With the bond of their homeland and shared military experience, the two became quick friends in 2020 when Lt. Col. Chocano arrived at 1st Light Armored Reconnaissance Battalion, 1st Marine Division, as a Peruvian military advisor and exchange officer.
“I arrived to California shortly before the COVID-19 pandemic was in full-swing,” said Lt. Col. Chocano. “I was going to bring my pregnant wife with me, but the pandemic stopped that from happening. My baby was born while I was in the United States and even though it made me sad, Camacho and a couple other Peruvian-Americans welcomed me with open arms and brought me into their families, which helped me feel a little more at home.”
Having an understanding of what it’s like being in a foreign country and having a language barrier to contend with, Staff Sgt. Camacho stated he felt an instant connection and wanted to take Lt. Col. Chocano under his wing.

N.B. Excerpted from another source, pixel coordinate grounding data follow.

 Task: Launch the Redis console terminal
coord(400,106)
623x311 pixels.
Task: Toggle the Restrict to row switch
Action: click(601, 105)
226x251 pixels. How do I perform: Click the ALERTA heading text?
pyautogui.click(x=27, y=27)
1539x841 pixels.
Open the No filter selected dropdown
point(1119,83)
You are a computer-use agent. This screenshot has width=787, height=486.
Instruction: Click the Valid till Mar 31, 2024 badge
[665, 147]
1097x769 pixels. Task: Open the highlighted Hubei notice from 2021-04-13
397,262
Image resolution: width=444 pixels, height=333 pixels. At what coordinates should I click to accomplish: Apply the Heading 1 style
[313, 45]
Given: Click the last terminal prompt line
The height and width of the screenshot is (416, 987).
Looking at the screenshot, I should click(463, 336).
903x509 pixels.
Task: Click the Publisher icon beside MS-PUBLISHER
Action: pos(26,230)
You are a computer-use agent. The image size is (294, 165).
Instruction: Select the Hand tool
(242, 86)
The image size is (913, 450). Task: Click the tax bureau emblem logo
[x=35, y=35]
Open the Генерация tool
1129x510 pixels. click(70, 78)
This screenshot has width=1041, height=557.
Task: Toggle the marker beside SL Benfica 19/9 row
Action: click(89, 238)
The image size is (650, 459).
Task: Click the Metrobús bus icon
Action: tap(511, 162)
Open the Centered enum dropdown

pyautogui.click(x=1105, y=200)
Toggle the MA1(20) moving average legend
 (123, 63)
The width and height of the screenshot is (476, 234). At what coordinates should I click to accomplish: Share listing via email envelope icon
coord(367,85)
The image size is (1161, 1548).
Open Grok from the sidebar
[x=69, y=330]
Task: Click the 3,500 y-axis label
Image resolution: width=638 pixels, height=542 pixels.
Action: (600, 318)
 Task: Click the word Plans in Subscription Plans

“Being from the same country, he struggled with the same things I did when I first came to the United States,” said Staff Sgt. Camacho. “His wife had their baby while he was in the United States during the middle of the pandemic, it sucked; but in return we grew really close and he became not only a friend, but a brother as well.”
In early 2021, Lt. Col. Chocano headed back to Peru to be with his family, while still keeping in touch with Staff Sgt. Camacho. When Staff Sgt. Camacho was told he would be going to exercise UNITAS LXII in Peru, he immediately called his friend to deliver the good news, according to Staff Sgt. Camacho.
“Being able to go back to Peru to participate in this exercise was like a dream come true,” said Staff Sgt. Camacho. “I immediately called up [Lt. Col.] Chocano and we started talking about meeting his family. When I got here with the early party, the first thing he did was greet me with a hug and introduce me to his beautiful wife and baby.”
UNITAS, which is Latin for “unity” is the world’s longest-running annual multinational maritime exercise that brings together naval forces from across the Western Hemisphere, as well as other partners and allies outside the region. UNITAS 2021 saw the participation of 21 countries to include marines and naval infantries from the United States, Brazil, Chile, Colombia, Ecuador, Mexico, and Peru as well as members of the Jamaican Defense Force — all training together.
Bringing together so many different nations and cultures is a huge learning experience for all parties involved, according to Lt. Col. Chocano.
“Not only did UNITAS bring me my friend,” said Lt. Col. Chocano, “it brought the opportunity for my troops to also gain lifelong friendships and experiences. They have already learned so much from the allied nations, and we’re only on day one.”
Throughout UNITAS the marines and allied service members trained together and lived together. During the day they would fast-rope, shoot weapons, and conduct humanitarian assistance disaster relief exercises together. While at night, they would play cards and laugh with one another, according to Staff Sgt. Camacho.
“Seeing the way everyone interacts with each other has been awesome,” said Staff Sgt. Camacho. “I walk into the barracks and I see young U.S. marines trading patches and playing cards with guys from every nation. Then, I see those same guys the next day shooting their weapons alongside each other. This is what UNITAS is all about, allies becoming friends, and building bonds that last a lifetime.”